_Quoted passage_
______
Raccoon

Raccoon is a test bench for prompt extraction attacks on LLM-Integrated Applications. With the proliferation of LLM-integrated applications such as GPT-s, millions are deployed, offering valuable services through proprietary instruction prompts. These systems, however, are prone to prompt extraction attacks through meticulously designed queries. To help mitigate this problem, we introduce the Raccoon benchmark which comprehensively evaluates a model's susceptibility to prompt extraction attacks.

We evaluate systems

Under both defenseless and defended scenarios, employing a dual approach to evaluate the effectiveness of existing defenses and the resilience of the models.
The benchmark encompasses 14 categories of prompt extraction attacks, with additional compounded attacks that closely mimic the strategies of potential attackers.
A diverse collection of defense templates. This array is, to our knowledge, the most extensive compilation of prompt theft attacks and defense mechanisms to date.

News and Updates

[05/24/2024] Publish initial release of Raccoon (GPTs data will be released soon)
______
_Supplied information_
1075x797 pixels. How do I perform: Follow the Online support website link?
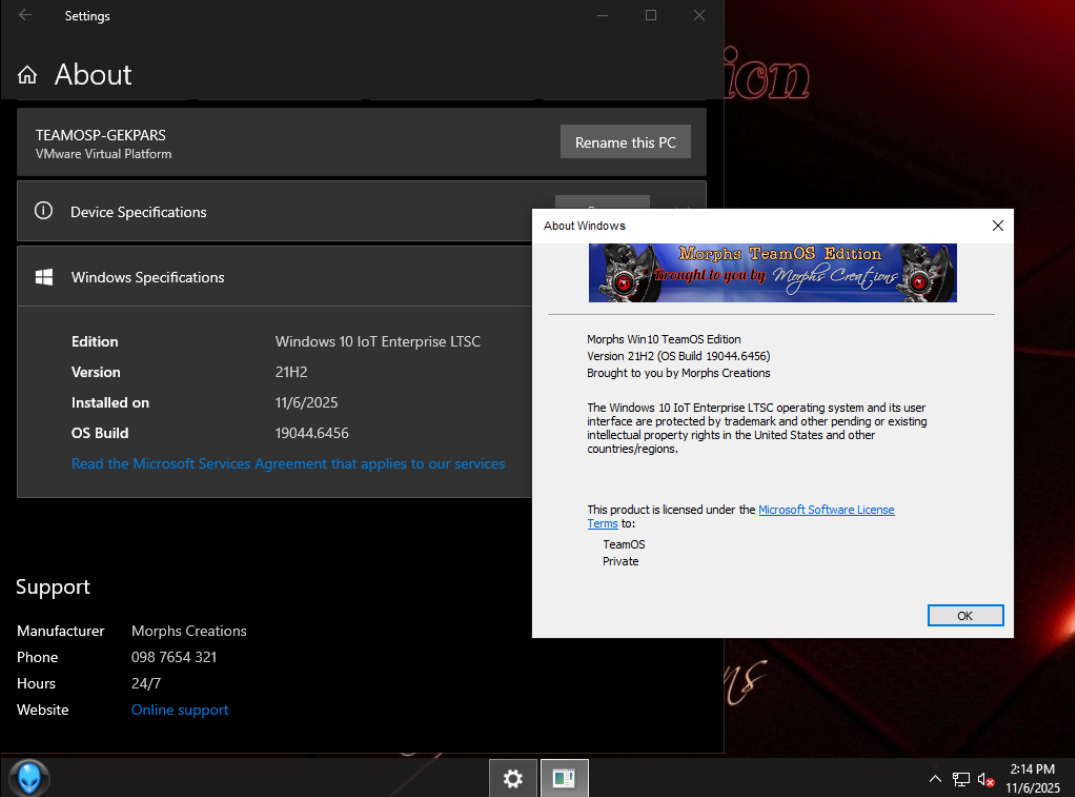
______
_Your goal_
Please copy the part of the Raccoon benchmark description above that opens with the words containing "Raccoon is a" and closes with "of the models.", switching each "susceptibility" to "vulnerability".

_Output for this task_
Raccoon is a test bench for prompt extraction attacks on LLM-Integrated Applications. With the proliferation of LLM-integrated applications such as GPT-s, millions are deployed, offering valuable services through proprietary instruction prompts. These systems, however, are prone to prompt extraction attacks through meticulously designed queries. To help mitigate this problem, we introduce the Raccoon benchmark which comprehensively evaluates a model's vulnerability to prompt extraction attacks.

We evaluate systems

Under both defenseless and defended scenarios, employing a dual approach to evaluate the effectiveness of existing defenses and the resilience of the models.